THE INPUT
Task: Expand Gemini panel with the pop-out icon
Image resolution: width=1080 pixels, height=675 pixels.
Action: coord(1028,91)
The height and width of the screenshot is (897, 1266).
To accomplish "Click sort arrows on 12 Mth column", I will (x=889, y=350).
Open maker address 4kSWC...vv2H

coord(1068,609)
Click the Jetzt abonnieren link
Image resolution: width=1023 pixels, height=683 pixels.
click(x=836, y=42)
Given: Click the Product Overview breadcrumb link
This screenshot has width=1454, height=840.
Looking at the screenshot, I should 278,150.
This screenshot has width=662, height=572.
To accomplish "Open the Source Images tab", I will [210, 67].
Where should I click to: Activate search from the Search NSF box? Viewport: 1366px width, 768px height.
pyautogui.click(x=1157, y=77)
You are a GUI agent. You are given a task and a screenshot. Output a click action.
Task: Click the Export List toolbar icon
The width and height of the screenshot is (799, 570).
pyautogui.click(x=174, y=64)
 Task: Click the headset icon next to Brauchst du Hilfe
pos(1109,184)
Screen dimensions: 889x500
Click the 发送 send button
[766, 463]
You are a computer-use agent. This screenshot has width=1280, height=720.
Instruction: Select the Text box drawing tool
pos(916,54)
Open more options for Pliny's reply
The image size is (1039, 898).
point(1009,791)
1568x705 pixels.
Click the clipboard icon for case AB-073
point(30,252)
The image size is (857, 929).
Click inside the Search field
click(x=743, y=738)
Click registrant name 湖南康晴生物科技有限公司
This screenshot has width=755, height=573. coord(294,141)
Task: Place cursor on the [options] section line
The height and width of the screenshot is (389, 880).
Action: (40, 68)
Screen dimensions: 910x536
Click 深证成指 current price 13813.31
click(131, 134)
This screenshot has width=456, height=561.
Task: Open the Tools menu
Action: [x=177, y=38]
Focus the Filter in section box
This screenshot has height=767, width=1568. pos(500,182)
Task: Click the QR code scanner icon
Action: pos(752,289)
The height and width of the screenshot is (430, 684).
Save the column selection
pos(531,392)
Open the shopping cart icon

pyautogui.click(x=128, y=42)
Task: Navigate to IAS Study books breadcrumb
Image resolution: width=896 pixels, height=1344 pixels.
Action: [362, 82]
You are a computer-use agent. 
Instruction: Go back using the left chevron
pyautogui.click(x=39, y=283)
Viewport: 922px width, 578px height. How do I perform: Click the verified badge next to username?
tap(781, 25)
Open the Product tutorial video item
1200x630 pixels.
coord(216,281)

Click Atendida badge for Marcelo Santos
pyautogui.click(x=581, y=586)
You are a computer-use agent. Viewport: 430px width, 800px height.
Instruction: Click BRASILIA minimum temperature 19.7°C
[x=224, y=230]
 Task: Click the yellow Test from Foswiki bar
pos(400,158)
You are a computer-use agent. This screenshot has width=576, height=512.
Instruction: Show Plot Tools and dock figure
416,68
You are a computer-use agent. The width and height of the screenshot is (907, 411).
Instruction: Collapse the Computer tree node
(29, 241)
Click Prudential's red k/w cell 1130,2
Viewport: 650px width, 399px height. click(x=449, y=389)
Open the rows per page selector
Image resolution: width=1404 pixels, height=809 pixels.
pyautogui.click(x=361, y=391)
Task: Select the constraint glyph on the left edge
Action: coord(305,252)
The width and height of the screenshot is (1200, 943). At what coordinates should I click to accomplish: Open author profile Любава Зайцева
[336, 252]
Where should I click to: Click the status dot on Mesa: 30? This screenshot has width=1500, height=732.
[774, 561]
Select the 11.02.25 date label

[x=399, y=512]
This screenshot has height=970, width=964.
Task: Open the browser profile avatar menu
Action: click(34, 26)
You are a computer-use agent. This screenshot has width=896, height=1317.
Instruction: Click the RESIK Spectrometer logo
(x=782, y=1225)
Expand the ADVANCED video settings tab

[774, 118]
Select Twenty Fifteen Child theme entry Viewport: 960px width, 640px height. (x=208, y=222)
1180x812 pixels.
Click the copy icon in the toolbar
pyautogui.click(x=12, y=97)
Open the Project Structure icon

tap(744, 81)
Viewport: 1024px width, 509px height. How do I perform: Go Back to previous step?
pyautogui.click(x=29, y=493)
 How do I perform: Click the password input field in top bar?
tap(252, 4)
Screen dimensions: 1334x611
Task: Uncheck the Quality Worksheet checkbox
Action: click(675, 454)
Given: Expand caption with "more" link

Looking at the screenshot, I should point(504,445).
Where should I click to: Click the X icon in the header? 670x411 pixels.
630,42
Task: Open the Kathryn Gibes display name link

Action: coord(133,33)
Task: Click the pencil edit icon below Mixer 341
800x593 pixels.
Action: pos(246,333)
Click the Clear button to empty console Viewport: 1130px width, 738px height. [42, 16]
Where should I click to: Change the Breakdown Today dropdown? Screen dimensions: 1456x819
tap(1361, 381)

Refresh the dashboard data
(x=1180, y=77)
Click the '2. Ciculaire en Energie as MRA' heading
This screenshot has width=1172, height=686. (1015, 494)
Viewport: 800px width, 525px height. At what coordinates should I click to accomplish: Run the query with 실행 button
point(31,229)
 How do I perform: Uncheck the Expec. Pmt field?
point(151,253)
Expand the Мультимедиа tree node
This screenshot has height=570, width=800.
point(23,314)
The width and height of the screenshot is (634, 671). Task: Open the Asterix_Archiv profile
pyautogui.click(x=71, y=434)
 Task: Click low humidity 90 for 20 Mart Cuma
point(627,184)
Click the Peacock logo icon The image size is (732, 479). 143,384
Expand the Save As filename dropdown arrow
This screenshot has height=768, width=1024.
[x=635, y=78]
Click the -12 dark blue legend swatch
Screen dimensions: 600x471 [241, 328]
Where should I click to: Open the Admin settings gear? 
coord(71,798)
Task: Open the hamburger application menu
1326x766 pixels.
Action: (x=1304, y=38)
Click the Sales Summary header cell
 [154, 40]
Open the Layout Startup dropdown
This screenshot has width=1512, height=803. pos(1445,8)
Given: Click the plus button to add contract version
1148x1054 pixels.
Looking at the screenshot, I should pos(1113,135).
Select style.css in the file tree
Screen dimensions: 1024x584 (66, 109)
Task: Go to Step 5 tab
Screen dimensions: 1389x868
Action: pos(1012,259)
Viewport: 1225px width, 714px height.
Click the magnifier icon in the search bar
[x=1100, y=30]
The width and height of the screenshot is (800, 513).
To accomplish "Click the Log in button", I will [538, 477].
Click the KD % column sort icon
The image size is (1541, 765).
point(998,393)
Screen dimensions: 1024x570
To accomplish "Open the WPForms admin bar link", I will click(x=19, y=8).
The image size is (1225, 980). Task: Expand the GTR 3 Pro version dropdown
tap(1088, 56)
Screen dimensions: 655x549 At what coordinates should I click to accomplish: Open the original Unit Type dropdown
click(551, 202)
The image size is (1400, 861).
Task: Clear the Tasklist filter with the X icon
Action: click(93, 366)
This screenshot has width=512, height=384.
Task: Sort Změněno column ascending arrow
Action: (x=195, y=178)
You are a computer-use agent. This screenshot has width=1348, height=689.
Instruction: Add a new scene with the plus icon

PROBLEM DETAILS
Locate all lines in the listing above with the word "breadcrumb". Copy them.

TASK ANSWER
Given: Click the Product Overview breadcrumb link
Task: Navigate to IAS Study books breadcrumb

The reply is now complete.